(Dataset excerpts)
○ ○ ○ ○ ○ ○ ○
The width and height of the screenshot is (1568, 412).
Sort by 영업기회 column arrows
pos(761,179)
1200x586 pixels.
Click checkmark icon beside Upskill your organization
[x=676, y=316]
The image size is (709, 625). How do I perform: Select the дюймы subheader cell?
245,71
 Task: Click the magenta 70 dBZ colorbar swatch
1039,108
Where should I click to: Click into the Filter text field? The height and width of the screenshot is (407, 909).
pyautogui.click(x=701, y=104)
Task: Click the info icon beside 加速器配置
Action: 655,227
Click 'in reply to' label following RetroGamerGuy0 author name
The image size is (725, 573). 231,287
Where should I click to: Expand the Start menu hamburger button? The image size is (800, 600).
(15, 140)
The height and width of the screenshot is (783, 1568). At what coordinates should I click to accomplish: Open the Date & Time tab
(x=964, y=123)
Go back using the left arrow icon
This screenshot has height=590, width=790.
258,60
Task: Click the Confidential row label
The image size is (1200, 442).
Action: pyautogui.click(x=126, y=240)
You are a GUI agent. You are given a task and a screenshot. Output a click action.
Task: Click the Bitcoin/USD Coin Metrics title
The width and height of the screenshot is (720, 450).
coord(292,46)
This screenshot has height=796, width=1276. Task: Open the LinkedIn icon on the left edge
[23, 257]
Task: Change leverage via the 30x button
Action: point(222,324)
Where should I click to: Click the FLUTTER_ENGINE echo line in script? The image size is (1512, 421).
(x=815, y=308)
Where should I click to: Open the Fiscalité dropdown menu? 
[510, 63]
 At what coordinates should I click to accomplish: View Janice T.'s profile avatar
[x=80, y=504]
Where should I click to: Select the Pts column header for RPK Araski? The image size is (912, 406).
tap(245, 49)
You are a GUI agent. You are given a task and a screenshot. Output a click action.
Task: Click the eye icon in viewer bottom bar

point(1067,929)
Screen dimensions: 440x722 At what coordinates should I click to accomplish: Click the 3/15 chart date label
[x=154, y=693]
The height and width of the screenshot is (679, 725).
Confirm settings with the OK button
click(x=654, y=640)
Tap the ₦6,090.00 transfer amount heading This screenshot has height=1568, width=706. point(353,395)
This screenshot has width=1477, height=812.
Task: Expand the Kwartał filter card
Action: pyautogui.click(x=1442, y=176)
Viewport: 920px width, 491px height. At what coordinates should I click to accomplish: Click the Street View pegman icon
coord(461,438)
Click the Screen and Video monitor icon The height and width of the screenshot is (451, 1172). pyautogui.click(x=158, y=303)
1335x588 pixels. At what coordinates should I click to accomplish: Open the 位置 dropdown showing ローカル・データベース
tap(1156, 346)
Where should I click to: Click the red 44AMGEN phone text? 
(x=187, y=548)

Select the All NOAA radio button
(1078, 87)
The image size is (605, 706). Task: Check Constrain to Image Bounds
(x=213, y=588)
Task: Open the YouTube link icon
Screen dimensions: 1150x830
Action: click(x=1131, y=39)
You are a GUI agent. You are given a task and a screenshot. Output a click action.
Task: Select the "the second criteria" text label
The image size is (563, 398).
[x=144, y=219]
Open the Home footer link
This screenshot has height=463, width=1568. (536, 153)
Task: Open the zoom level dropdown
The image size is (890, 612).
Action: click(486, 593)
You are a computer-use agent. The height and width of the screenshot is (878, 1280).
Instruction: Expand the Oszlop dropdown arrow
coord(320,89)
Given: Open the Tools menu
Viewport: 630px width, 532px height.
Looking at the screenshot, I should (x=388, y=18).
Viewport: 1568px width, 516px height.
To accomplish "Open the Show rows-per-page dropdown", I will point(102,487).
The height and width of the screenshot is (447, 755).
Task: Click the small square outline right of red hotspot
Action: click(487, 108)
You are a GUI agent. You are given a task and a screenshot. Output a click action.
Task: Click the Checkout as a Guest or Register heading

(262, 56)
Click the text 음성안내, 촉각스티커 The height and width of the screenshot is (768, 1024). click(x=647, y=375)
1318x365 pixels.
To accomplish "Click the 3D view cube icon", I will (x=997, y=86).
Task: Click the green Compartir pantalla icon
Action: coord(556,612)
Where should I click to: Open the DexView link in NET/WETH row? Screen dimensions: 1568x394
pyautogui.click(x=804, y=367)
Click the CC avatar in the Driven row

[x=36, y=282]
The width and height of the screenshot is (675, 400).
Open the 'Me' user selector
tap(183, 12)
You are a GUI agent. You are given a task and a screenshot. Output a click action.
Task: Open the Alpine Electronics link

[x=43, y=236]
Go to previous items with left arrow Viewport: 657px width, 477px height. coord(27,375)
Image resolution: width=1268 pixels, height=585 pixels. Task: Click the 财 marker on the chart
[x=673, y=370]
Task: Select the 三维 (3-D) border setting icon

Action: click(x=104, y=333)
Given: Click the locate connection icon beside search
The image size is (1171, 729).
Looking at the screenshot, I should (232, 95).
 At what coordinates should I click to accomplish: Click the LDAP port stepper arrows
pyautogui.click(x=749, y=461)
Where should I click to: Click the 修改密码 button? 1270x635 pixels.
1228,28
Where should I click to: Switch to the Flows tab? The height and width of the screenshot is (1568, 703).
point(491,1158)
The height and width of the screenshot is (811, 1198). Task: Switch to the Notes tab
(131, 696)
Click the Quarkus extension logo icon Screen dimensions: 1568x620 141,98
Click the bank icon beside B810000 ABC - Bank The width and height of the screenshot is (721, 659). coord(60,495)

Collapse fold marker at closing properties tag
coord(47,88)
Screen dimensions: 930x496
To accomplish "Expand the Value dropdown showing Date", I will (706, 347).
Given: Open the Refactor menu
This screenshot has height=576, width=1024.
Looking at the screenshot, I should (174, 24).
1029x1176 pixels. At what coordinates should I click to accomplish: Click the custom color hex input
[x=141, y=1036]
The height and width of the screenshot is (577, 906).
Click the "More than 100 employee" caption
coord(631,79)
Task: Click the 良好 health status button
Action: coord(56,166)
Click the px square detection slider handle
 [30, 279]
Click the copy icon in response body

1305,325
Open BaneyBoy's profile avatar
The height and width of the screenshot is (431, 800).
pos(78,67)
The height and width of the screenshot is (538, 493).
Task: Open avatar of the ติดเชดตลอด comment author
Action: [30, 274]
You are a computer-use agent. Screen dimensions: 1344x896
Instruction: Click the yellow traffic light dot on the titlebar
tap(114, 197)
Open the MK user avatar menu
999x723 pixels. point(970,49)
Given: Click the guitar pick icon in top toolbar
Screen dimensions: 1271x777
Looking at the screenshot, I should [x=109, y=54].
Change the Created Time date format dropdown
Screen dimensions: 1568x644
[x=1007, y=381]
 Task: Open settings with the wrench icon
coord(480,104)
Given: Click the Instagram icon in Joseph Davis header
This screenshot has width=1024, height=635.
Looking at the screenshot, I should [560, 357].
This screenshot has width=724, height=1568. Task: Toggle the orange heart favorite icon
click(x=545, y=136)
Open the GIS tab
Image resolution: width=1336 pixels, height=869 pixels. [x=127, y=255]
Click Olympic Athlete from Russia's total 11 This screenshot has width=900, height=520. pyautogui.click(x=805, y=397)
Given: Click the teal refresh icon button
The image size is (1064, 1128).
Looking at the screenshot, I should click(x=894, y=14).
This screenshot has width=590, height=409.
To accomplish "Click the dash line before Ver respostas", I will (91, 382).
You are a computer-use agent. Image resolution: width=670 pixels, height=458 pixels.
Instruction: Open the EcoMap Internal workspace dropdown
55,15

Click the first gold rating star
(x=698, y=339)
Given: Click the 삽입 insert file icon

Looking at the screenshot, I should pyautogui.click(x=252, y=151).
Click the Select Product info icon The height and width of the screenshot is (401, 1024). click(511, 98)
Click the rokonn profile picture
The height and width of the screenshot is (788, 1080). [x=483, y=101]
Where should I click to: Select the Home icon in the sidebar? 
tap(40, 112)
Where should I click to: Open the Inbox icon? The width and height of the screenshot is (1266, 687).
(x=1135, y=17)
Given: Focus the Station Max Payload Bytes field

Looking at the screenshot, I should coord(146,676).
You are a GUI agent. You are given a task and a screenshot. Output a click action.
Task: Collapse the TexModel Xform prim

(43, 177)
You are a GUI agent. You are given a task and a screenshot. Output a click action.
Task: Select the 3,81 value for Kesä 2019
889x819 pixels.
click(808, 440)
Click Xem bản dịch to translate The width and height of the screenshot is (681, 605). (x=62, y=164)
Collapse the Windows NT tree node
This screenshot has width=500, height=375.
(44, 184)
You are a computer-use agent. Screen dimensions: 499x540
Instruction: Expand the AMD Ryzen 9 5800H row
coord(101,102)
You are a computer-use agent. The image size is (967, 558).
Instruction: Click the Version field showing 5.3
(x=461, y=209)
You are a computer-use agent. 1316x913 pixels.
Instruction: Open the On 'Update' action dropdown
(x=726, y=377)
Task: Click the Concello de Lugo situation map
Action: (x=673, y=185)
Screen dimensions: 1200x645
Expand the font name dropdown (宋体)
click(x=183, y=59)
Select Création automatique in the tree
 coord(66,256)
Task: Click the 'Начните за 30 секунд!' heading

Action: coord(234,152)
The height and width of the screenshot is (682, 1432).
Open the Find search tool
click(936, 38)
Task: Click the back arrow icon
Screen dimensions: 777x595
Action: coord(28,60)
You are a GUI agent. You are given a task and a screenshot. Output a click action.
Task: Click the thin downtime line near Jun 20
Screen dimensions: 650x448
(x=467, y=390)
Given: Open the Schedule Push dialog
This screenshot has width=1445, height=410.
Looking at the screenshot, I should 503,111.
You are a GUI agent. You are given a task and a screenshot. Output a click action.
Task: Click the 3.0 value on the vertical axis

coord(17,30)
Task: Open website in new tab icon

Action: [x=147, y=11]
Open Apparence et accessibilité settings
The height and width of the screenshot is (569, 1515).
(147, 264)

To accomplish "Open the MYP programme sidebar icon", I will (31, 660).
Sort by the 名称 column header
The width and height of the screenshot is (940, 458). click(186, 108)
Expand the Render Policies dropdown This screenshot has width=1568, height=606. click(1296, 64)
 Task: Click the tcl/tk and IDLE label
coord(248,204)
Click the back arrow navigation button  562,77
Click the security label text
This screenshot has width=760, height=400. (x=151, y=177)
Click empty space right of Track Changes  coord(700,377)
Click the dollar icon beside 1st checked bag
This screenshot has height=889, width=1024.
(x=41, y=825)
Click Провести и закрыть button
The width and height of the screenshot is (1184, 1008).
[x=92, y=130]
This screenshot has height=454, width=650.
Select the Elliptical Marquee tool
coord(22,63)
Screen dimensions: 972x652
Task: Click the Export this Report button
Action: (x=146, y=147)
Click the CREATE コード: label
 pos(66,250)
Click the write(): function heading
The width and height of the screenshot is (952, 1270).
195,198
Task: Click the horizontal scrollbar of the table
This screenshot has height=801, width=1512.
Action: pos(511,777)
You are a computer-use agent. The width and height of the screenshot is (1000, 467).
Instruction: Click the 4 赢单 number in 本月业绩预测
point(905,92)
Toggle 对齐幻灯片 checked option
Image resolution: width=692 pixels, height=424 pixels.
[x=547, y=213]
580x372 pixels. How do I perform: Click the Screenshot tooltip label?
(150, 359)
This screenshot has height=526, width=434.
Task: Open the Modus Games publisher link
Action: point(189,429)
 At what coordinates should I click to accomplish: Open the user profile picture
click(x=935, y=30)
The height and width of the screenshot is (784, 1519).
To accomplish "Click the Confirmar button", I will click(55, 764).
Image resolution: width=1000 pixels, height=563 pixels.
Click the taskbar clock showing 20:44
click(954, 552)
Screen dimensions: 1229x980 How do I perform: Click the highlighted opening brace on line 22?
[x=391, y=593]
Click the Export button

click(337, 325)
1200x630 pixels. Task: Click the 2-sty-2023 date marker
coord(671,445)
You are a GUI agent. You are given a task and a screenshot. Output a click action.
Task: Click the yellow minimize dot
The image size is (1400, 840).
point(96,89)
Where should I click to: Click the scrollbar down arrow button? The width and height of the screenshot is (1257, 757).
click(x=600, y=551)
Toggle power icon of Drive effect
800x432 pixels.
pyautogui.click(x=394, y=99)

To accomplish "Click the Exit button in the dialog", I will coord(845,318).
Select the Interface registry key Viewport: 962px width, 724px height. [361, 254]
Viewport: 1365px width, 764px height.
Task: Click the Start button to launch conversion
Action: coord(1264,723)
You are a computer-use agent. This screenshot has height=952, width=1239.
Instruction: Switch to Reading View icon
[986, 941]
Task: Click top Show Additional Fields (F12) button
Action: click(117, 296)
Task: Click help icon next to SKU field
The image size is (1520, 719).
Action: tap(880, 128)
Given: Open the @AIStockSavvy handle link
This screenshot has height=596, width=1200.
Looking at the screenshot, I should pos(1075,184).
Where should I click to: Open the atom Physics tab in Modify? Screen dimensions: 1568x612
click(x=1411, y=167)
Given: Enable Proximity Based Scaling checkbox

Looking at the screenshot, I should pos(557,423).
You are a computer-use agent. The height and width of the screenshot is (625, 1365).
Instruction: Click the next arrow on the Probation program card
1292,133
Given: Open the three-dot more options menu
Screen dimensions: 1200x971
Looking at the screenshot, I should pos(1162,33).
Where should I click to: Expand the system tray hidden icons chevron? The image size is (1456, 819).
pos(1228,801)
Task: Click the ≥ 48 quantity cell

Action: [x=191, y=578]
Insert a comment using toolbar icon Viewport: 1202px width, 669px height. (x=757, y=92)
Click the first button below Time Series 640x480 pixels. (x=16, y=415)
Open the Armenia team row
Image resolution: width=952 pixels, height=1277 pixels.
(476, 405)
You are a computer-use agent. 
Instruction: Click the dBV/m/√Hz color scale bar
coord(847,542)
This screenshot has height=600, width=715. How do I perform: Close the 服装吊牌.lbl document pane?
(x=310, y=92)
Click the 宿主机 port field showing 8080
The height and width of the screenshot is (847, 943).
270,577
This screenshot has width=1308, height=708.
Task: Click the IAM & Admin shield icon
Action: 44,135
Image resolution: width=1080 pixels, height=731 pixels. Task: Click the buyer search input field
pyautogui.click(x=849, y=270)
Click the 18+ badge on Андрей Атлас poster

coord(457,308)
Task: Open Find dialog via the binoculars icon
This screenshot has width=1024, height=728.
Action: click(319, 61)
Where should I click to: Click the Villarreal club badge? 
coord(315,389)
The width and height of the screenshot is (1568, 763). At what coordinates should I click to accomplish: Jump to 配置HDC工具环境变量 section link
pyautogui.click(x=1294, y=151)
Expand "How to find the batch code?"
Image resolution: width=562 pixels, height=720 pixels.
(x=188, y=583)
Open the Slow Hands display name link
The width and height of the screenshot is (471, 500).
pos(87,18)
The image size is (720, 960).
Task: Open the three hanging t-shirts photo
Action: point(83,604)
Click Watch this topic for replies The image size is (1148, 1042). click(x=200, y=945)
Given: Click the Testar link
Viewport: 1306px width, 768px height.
○ ○ ○ ○ ○ ○ ○
**DIRECTIONS FOR THIS TASK:** Working down the entries above, count each line in which "computer" occurs, and state only the resulting number.

**RESULT BELOW:** 10